A softener composition comprising a polymer compound (A) having a monomer (a) represented by the following general formula (1) as a structural unit.

[Wherein, R ¹ represents a hydrogen atom or a methyl group. X is a group represented by —CON (R ² ) R ³ , —CH ₂ NHCON (R ⁴ ) R ⁵ or —CH ₂ NHCOOR ⁶ , and R ² and R ³ are each independently a hydrogen atom or carbon number. The alkyl group having 1 to 4 or the hydroxyalkyl group having 1 to 3 carbon atoms, R ⁴ , R ⁵ and R ⁶ are each independently a hydrogen atom or an alkyl group having 1 to 4 carbon atoms. ] The polymer (A) is a monomer (b) further comprising a monomer (b1) represented by the general formula (2) and / or a monomer (b2) represented by the general formula (3) And a softener composition according to claim 1, which is a polymer compound having the monomer (c) represented by the general formula (4) as a structural unit.

[Wherein, R ⁷ represents a hydrogen atom or a methyl group. Y ¹ is a group represented by —COOR ¹⁰ — or —CON (R ¹¹ ) R ¹² —, wherein R ¹⁰ and R ¹² are each independently an alkylene group having 2 or 3 carbon atoms, and R ¹¹ is a hydrogen atom or It is a C1-C3 alkyl group. R ⁸ and R ⁹ are each independently a hydrogen atom, an alkyl group having 1 to 4 carbon atoms, or a hydroxyalkyl group having 1 to 3 carbon atoms. ]

[Wherein R ¹³ represents a hydrogen atom or a methyl group. Y ² is a group represented by —COOR ¹⁷ — or —CON (R ¹⁸ ) R ¹⁹ —, wherein R ¹⁷ and R ¹⁹ are each independently an alkylene group having 2 or 3 carbon atoms, and R ¹⁸ is a hydrogen atom or It is a C1-C3 alkyl group. R ¹⁴ , R ¹⁵ and R ¹⁶ are each independently an alkyl group having 1 to 4 carbon atoms or a hydroxyalkyl group having 1 to 3 carbon atoms. n is an integer of 1 to 3, and X ⁿ⁻ is an n-valent halogen ion or anionic group. ]

[Wherein, R ²⁰ represents a hydrogen atom or a methyl group. Z is a group represented by —O—CO—R ²¹ , —COO—R ²² or —CON (R ²³ ) R ²⁴ , and each of R ²¹ , R ²² and R ²⁴ independently has 8 to 24 carbon atoms. A linear or branched alkyl group, R ²³ is a hydrogen atom or an alkyl group having 1 to 3 carbon atoms. ]   The high molecular compound (A) is a high molecular compound having a monomer (d) having a vinyl group as a constituent unit other than the monomers (a), (b) and (c).
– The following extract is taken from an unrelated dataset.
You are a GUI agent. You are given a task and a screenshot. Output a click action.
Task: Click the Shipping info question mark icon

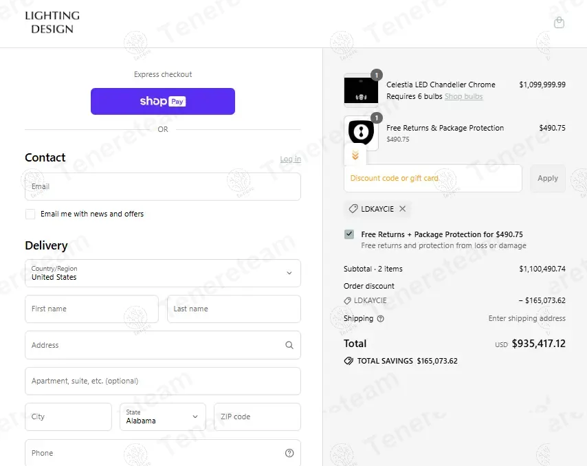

The softener composition as described.   The polymer compound (A) is based on the weight of (A) and the monomer (a) is 1 to 40% by weight, (b) is 1 to 30% by weight and (c) is 50 to 90% by weight. The softener composition according to claim 2 or 3, which is a polymer compound constituted.   The softening agent composition according to any one of claims 1 to 4, wherein the polymer compound (A) has a weight average molecular weight of 1,000 to 100,000.   Furthermore, the softening agent composition in any one of Claims 1-5 formed by containing a cationic surfactant (B). Furthermore, the softness | flexibility in any one of Claims 1-6 containing 1 or more types chosen from the group which consists of a nonionic surfactant (C), a hydrophilic solvent (D), and a water-soluble inorganic salt (E). Agent composition.